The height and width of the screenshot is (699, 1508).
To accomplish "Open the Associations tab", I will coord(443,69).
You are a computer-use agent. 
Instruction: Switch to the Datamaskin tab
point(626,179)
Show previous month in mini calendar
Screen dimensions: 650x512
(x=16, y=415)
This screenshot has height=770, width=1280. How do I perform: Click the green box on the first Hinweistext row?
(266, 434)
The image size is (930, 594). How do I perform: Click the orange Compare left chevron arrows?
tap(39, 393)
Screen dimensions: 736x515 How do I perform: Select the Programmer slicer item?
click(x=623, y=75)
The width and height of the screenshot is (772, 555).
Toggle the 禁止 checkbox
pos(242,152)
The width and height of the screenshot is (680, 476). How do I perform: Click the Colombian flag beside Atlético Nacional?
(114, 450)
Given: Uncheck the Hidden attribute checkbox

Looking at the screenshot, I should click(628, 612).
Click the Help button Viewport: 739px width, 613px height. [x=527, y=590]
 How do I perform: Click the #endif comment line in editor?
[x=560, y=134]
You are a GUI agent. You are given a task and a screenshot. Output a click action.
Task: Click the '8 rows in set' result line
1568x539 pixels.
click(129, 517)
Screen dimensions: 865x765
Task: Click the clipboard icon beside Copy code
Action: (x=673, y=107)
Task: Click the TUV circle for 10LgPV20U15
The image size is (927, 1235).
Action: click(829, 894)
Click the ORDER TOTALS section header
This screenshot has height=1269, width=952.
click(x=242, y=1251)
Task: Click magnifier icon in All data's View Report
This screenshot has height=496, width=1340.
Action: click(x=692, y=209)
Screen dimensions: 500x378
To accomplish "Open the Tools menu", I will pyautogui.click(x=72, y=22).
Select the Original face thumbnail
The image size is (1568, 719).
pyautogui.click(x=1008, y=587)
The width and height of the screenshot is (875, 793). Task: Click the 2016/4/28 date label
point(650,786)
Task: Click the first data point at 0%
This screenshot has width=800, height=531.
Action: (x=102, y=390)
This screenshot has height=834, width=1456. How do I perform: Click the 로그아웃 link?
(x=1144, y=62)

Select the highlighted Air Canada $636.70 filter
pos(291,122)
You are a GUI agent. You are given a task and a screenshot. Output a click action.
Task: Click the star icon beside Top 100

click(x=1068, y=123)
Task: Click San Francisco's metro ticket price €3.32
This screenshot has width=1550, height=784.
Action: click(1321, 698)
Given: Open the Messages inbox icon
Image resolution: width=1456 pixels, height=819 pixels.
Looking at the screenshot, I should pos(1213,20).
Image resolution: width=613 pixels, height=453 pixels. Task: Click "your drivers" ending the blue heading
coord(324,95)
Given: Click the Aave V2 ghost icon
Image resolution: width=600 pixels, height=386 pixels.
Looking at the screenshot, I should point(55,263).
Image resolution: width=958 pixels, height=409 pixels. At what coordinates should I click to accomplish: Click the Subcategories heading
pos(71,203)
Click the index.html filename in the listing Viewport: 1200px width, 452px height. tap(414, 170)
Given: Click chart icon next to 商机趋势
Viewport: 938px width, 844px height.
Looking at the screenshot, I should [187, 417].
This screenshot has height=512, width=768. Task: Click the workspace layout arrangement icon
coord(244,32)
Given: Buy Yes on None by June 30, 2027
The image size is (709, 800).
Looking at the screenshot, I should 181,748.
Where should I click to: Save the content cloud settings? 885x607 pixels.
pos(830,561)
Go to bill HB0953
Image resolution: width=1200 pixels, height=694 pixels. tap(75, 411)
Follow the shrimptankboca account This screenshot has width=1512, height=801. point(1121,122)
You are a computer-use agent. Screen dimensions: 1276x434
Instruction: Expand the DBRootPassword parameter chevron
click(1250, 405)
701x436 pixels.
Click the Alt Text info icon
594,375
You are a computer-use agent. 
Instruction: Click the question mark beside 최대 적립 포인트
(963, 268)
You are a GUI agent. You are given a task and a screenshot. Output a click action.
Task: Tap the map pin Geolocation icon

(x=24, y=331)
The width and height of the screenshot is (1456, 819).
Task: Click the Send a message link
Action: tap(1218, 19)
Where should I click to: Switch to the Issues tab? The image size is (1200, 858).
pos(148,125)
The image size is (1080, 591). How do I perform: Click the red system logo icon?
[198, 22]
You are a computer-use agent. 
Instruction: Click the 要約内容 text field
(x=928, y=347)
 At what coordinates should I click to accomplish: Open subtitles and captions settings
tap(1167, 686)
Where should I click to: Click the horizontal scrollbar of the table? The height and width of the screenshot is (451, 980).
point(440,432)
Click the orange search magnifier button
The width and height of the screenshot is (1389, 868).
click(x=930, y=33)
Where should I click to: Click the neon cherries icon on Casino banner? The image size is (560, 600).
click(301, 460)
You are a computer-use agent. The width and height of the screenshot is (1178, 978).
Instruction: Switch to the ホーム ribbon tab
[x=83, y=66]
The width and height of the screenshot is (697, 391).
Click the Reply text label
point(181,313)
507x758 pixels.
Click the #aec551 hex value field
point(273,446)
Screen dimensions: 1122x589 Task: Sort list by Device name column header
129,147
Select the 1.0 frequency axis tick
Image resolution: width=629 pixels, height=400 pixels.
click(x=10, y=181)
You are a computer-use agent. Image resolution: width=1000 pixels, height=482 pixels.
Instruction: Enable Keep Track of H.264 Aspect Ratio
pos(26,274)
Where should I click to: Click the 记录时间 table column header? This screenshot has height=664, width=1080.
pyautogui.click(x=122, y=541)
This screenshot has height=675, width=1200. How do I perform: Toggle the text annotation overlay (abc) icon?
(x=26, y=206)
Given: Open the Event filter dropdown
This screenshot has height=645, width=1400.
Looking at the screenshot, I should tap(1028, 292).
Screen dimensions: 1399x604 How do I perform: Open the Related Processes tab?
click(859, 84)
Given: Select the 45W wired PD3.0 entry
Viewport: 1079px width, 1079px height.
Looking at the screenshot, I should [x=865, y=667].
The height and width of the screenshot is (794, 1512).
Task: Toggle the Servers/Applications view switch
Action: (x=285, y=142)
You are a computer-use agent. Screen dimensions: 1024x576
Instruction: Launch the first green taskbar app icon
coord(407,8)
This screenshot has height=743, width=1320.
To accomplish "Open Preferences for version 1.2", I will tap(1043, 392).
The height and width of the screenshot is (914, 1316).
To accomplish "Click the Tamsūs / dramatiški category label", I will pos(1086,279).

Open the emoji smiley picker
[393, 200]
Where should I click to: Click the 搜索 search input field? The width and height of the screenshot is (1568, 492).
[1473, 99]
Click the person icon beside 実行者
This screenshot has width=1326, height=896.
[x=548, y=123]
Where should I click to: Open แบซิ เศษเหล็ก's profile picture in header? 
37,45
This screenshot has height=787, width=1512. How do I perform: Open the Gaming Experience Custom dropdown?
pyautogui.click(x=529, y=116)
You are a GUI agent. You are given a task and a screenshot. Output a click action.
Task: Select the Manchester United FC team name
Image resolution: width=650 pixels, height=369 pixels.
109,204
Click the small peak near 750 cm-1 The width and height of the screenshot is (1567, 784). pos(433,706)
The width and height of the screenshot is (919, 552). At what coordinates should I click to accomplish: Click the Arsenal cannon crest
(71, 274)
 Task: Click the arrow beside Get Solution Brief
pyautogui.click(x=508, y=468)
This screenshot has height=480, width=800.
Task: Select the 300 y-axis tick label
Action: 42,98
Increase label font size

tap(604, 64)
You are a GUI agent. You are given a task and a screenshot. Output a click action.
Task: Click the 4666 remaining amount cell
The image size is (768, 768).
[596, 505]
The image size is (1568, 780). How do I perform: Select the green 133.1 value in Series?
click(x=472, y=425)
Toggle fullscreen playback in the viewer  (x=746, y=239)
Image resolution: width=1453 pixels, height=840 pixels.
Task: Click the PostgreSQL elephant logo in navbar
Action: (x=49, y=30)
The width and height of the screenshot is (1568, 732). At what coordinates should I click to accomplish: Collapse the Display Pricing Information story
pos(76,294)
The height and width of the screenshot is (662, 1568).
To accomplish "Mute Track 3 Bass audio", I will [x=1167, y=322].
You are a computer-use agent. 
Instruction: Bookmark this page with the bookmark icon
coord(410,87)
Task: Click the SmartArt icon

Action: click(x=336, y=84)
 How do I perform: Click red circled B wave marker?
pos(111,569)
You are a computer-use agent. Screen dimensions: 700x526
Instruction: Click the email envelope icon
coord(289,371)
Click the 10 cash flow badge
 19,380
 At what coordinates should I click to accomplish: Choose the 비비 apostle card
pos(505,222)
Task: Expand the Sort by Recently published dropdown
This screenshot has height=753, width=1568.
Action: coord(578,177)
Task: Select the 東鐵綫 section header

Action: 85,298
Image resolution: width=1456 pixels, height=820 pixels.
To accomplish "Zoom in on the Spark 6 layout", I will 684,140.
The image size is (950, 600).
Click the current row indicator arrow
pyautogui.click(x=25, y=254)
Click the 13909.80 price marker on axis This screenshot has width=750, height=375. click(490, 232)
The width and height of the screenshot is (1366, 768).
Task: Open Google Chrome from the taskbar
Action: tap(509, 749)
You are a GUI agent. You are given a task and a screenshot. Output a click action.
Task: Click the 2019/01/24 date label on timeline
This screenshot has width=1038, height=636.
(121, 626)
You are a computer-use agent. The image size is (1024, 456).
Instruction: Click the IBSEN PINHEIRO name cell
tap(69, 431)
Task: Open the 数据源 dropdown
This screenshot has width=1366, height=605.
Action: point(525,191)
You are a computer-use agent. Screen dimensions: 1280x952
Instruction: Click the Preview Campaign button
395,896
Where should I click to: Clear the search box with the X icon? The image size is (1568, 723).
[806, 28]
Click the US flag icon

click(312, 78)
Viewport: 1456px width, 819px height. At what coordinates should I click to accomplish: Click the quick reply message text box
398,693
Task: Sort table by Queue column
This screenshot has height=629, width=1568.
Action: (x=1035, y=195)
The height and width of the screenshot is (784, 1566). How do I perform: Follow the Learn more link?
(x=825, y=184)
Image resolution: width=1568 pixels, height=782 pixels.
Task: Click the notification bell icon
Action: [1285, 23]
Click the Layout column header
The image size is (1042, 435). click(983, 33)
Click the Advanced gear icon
= = = = = = =
> WHAT YOU NEED TO DO
Starting at the line containing "Task: Sort table by Queue column" and ending at the last of the rows, change every "column" to "field" and repeat those lines with nothing else altered.

> EXERCISE SOLUTION
Task: Sort table by Queue field
This screenshot has height=629, width=1568.
Action: (x=1035, y=195)
The height and width of the screenshot is (784, 1566). How do I perform: Follow the Learn more link?
(x=825, y=184)
Image resolution: width=1568 pixels, height=782 pixels.
Task: Click the notification bell icon
Action: [1285, 23]
Click the Layout field header
The image size is (1042, 435). click(983, 33)
Click the Advanced gear icon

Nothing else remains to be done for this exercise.